**Task to complete:** Scan the records below. Copy every line in which the word "agent" appears.

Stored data
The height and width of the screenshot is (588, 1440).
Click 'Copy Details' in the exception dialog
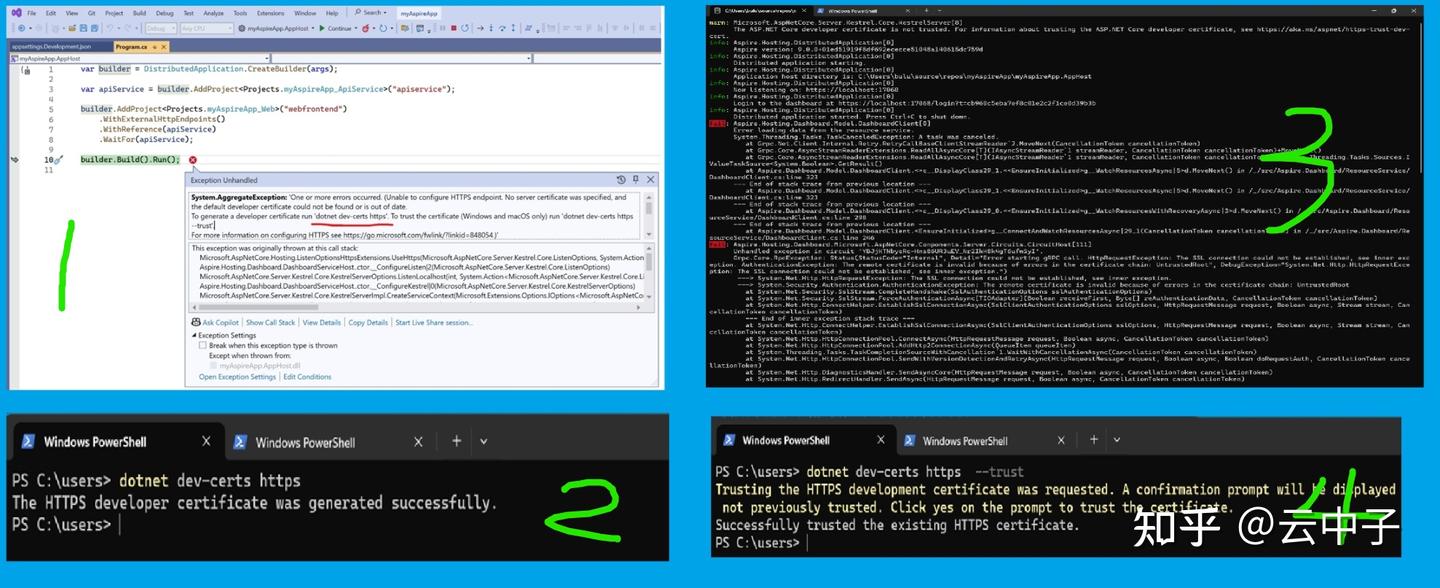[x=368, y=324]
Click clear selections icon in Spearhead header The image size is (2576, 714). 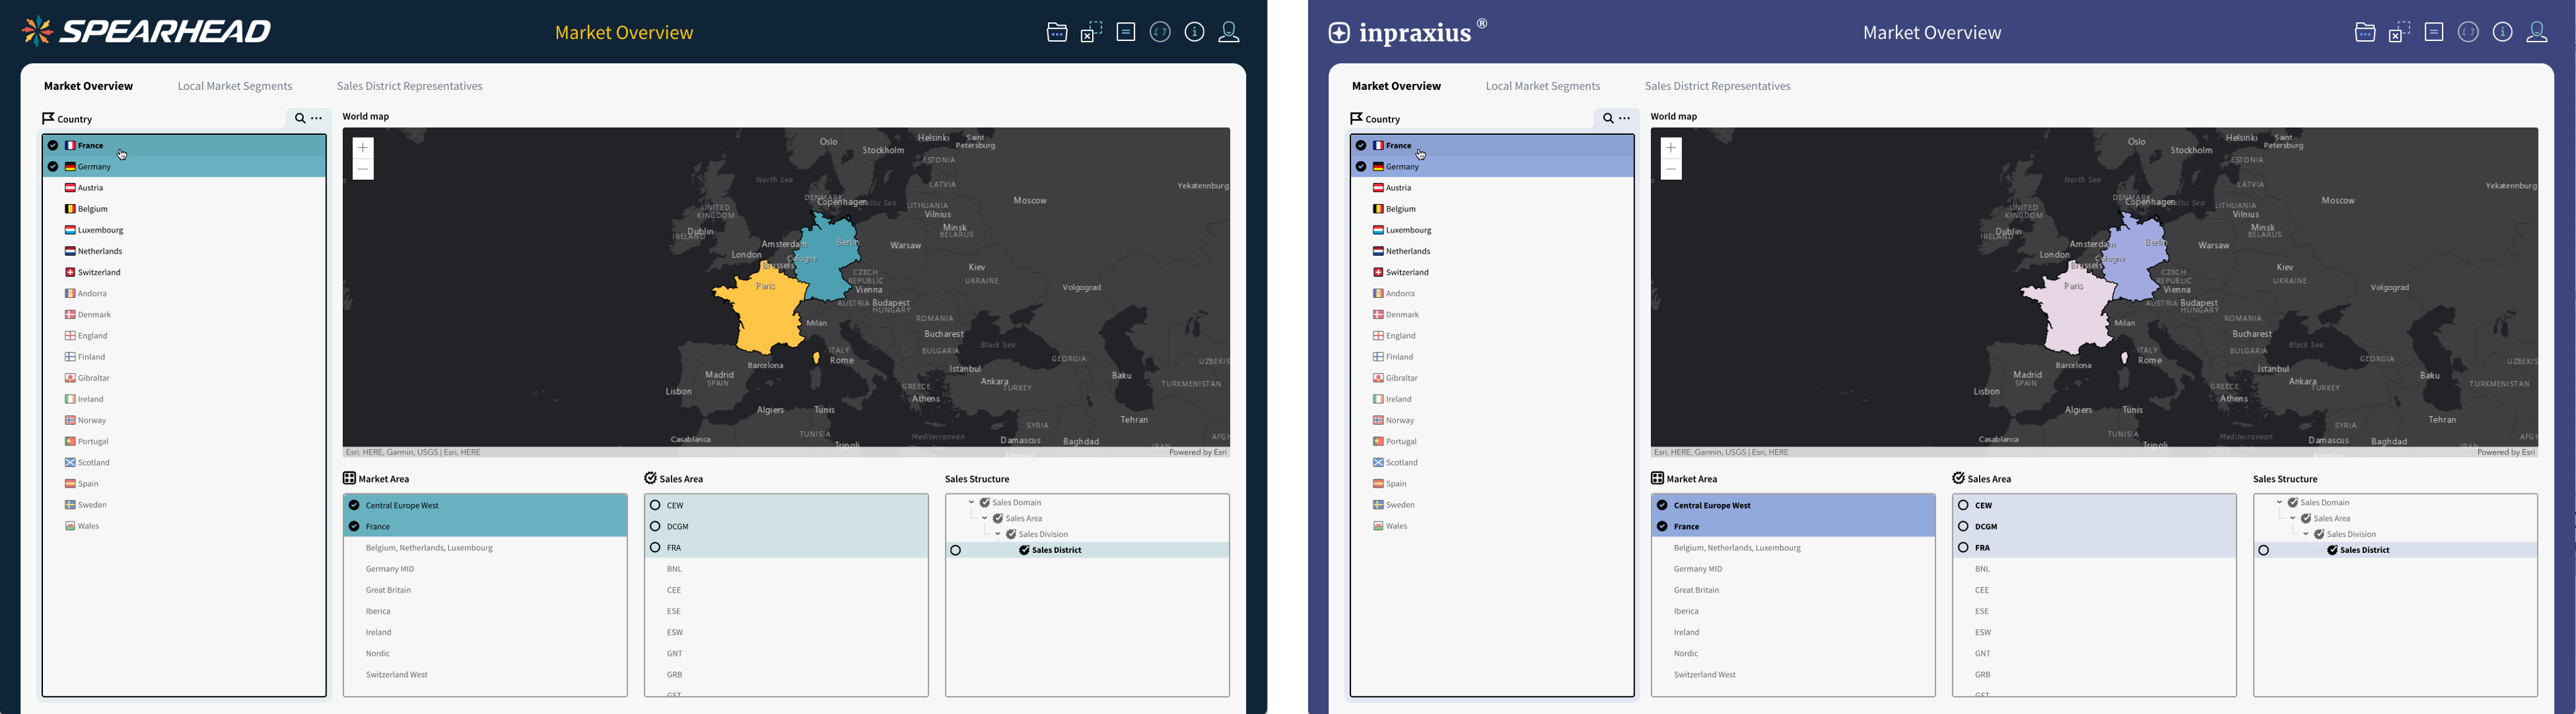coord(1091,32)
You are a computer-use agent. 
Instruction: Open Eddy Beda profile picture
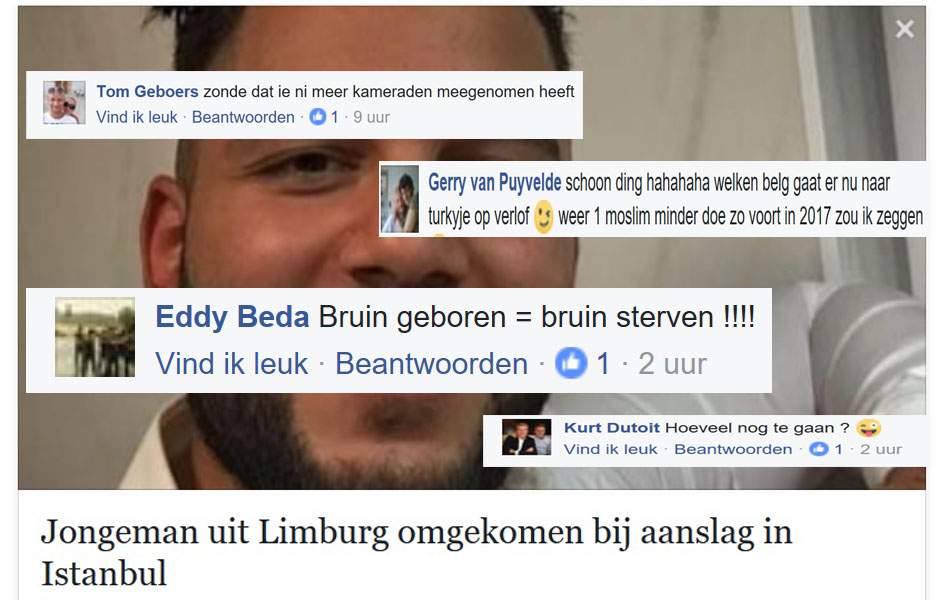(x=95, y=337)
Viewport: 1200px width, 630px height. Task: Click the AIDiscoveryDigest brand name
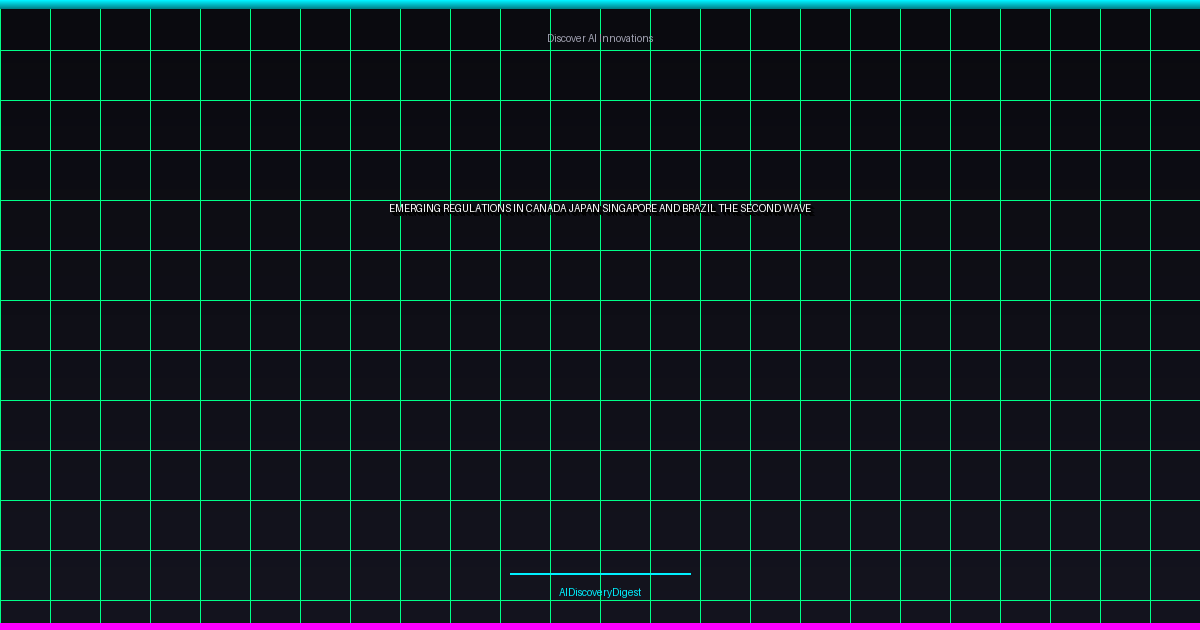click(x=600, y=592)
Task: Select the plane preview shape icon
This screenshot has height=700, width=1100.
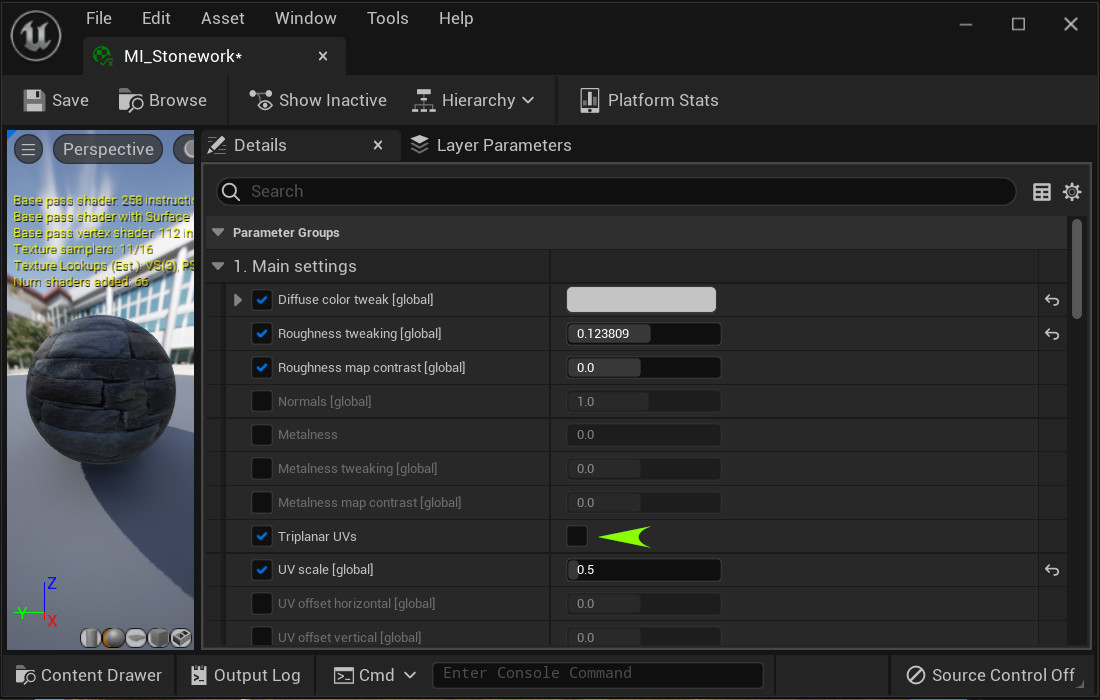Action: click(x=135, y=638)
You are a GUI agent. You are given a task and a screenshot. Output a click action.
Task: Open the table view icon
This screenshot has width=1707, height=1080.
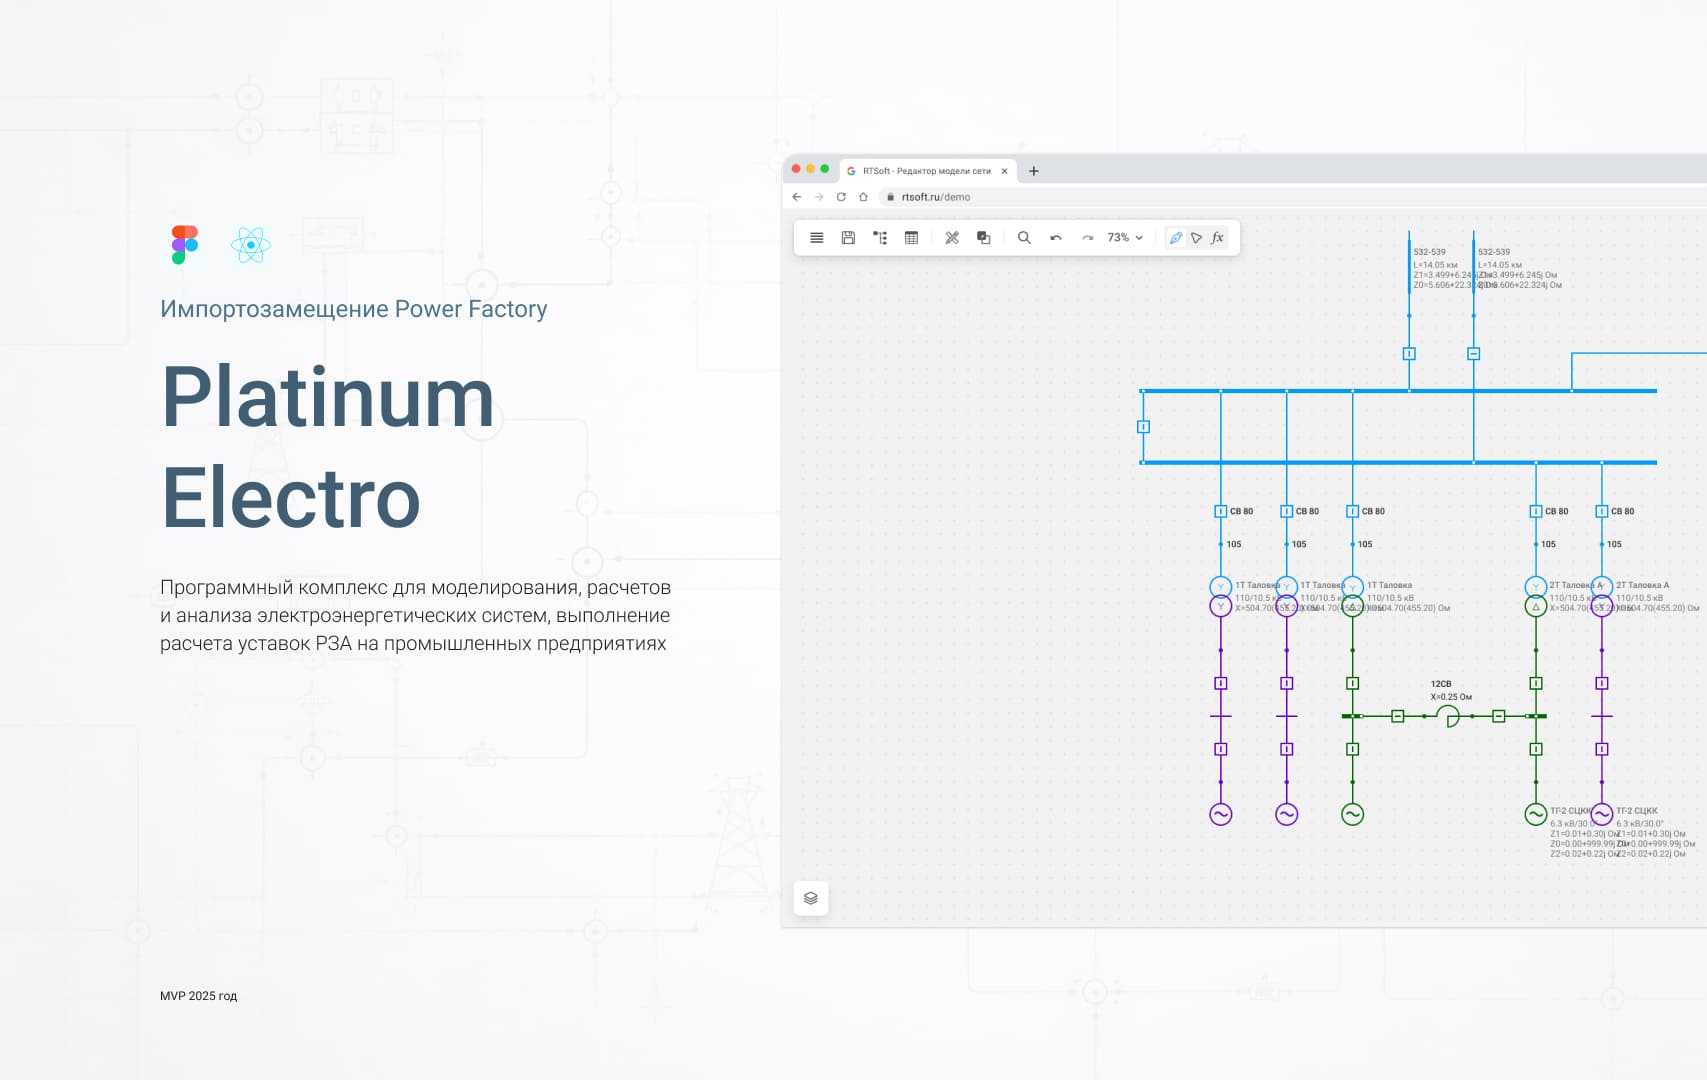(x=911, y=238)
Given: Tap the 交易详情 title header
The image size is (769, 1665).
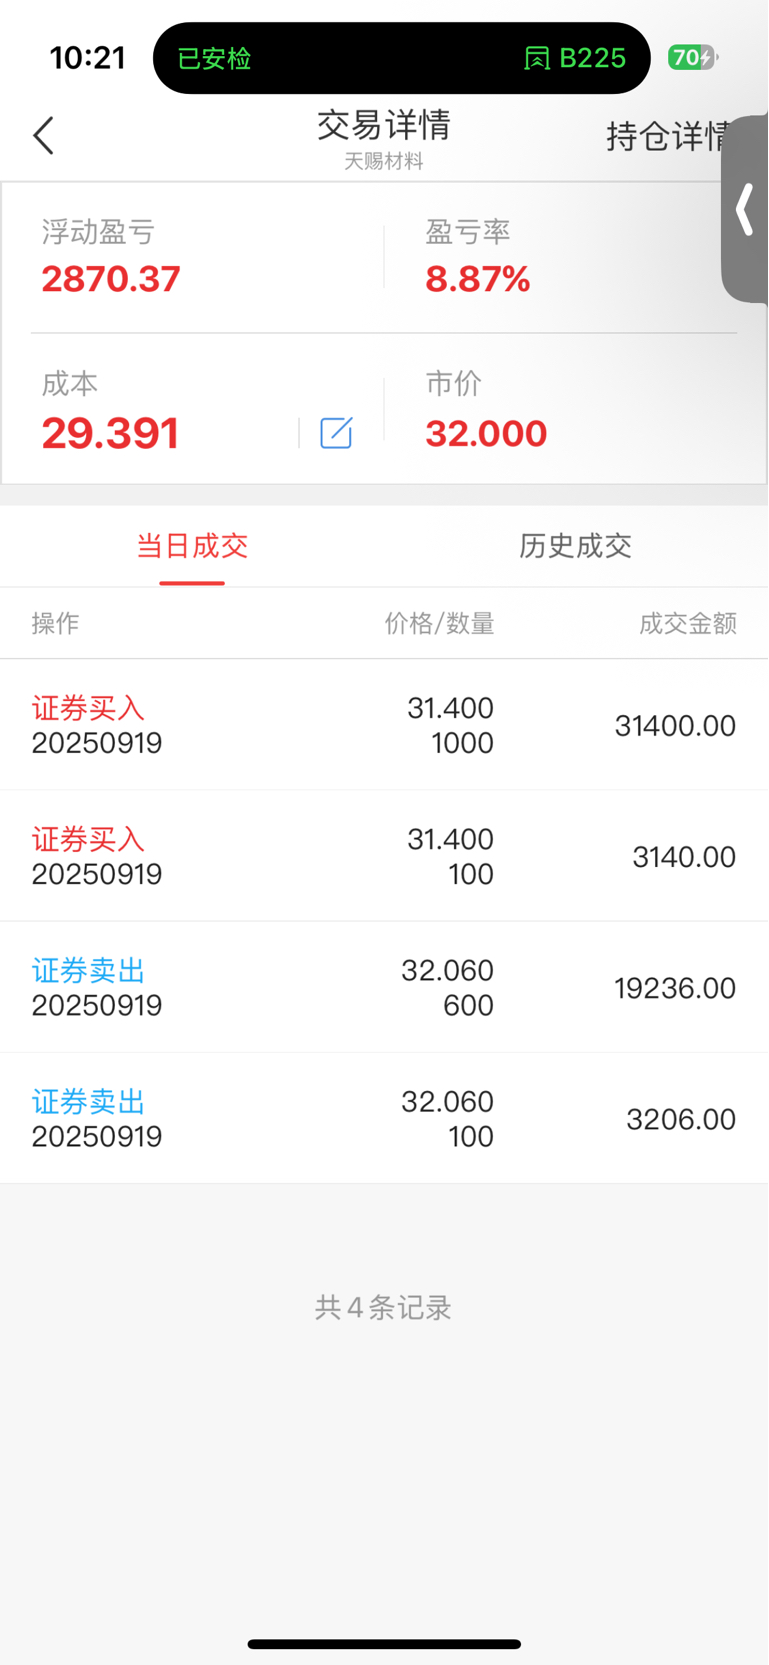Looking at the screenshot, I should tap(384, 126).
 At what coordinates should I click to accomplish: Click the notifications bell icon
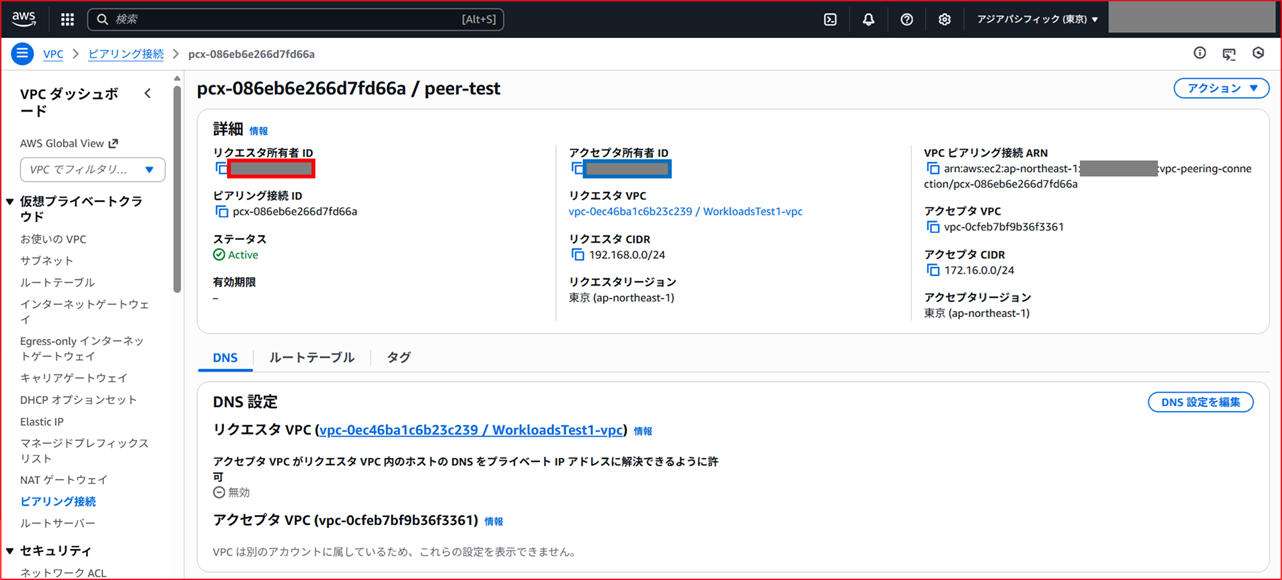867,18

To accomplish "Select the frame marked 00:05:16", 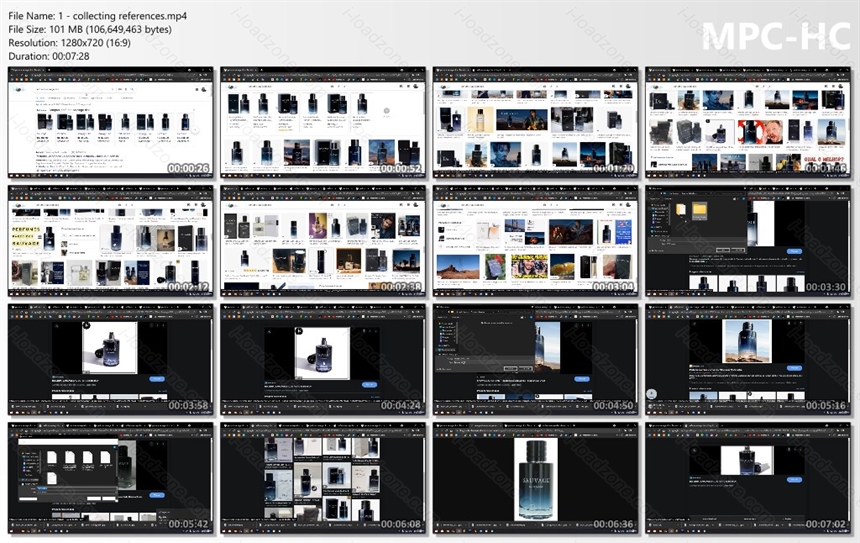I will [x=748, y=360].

**Exercise answer:**
You are a computer-use agent. 
You are a GUI agent. You are given a task and a screenshot. Output a click action.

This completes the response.